An LMM analysis is straight-forward in dclab:

import dclab
from dclab import lme4

# Load the data
ds_rep1_ctl = dclab.new_dataset(...)  # control measurement, 1st repetition
ds_rep1_trt = dclab.new_dataset(...)  # treatment measurement, 1st repetition
ds_rep2_ctl = dclab.new_dataset(...)  # control measurement, 2nd repetition
ds_rep2_trt = dclab.new_dataset(...)  # treatment measurement, 2nd repetition

# Instantiate Rlme4
rlme4 = lme4.Rlme4(model="lmer", feature="deform")

# Add the datasets
rlme4.add_dataset(ds=ds_rep1_ctl, group="control", repetition=1)
rlme4.add_dataset(ds=ds_rep1_trt, group="treatment", repetition=1)
rlme4.add_dataset(ds=ds_rep2_ctl, group="control", repetition=2)
rlme4.add_dataset(ds=ds_rep2_ctl, group="treatment", repetition=2)

# Perform the analysis
result = rlme4.fit()
print("p-value:", result["anova p-value"])
print("fixed effect:", result["fixed effects treatment"])
print("model converged:", result["model converged"])

The fit() function returns the most important results and also exposes some of the underlying R objects (see dclab.lme4.wrapr.Rlme4.fit()). An LMM example is also given in the example section.

Note

If a treatment and a control share the same repetition number, it is implied that they are paired. For those measurements, lme4 will perform a paired test. In your experimental design you determine which measurements are paired, before doing any experiments. Pairing can be done e.g. for measurements done on the same day or on the same chip. In cases where you perform the control measurements on one day and the treatment measurements on another day, you could still pair them. Just keep in mind that this could introduce systematic errors, if the measurement conditions (temperature, illumination, etc.) were not identical. Under no circumstances, choose a pairing that yields the lowest p-value (p-hacking).

Alternatively, you can also run an unpaired test by just giving each measurement a different repetition number. For example for 3x control and 3x treatment measurements, you could enumerate the repetition number from 1 to 6.

Differential feature analysis with reservoir data

The (G)LMM analysis is only applicable if the feature chosen is not pronounced visibly in the reservoir measurements. For instance, if a treatment results in a significant change in deformation already in the reservoir, then the p-value determined for the channel data might be underestimated (too many stars). In this case, the information of the reservoir measurement must be included by means of differential deformation [HMMO18]. The idea of differential deformation is to subtract the reservoir from the channel deformation. Since it is not possible to assign the events in the reservoir to the events in the channel (two different measurements), bootstrapping is employed which generates statistical representations of the two measurements that can then be subtracted from one another. Then, for the actual LMM analysis, only the differential deformation is used.
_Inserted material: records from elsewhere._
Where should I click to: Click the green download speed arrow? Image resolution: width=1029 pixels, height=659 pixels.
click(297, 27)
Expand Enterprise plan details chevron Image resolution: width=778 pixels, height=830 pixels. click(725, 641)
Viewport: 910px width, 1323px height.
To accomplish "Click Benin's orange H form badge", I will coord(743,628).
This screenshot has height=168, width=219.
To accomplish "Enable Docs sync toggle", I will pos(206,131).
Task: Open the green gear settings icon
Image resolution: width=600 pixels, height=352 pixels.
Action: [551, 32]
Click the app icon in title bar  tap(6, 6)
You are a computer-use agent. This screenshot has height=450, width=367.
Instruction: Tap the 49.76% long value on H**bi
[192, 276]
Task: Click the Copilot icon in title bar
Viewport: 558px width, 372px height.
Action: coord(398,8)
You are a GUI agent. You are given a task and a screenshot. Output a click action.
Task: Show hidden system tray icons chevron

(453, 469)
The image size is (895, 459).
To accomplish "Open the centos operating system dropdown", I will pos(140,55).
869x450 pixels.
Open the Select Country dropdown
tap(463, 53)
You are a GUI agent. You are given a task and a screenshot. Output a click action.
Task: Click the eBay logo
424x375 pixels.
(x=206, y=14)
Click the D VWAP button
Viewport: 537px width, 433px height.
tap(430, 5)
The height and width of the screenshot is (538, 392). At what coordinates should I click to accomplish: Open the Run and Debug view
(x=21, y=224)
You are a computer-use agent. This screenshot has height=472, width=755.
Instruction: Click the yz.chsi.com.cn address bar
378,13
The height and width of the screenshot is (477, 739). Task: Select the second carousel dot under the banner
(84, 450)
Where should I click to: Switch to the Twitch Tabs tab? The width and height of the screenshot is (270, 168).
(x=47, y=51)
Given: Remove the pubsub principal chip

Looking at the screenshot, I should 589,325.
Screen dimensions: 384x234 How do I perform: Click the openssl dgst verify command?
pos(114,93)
To perform a differential feature analysis, simply add the reservoir measurements to the dclab.lme4.wrapr.Rlme4 class (they are recognized as reservoir measurements via their meta data).

# Load the data
ds_rep1_ctl = dclab.new_dataset(...)  # control measurement, 1st repetition (channel)
ds_rep1_ctl_res = dclab.new_dataset(...)  # control measurement, 1st repetition (reservoir)
[...]

# Instantiate Rlme4
rlme4 = lme4.Rlme4(model="lmer", feature="deform")

# Add the datasets
rlme4.add_dataset(ds=ds_rep1_ctl, group="control", repetition=1)
rlme4.add_dataset(ds=ds_rep1_ctl_res, group="control", repetition=1)
[...]

# Perform the analysis
result = rlme4.fit()
assert results["is differential"]  # adding "reservoir" data forces differential analysis

Keep in mind that the analysis is now performed using the differential features and not the actual features (result["is differential"]). For more information, please see dclab.lme4.wrapr.Rlme4.get_differential_dataset() and dclab.lme4.wrapr.bootstrapped_median_distributions(). A full example, including GLMM and differential deformation, is given in the example section.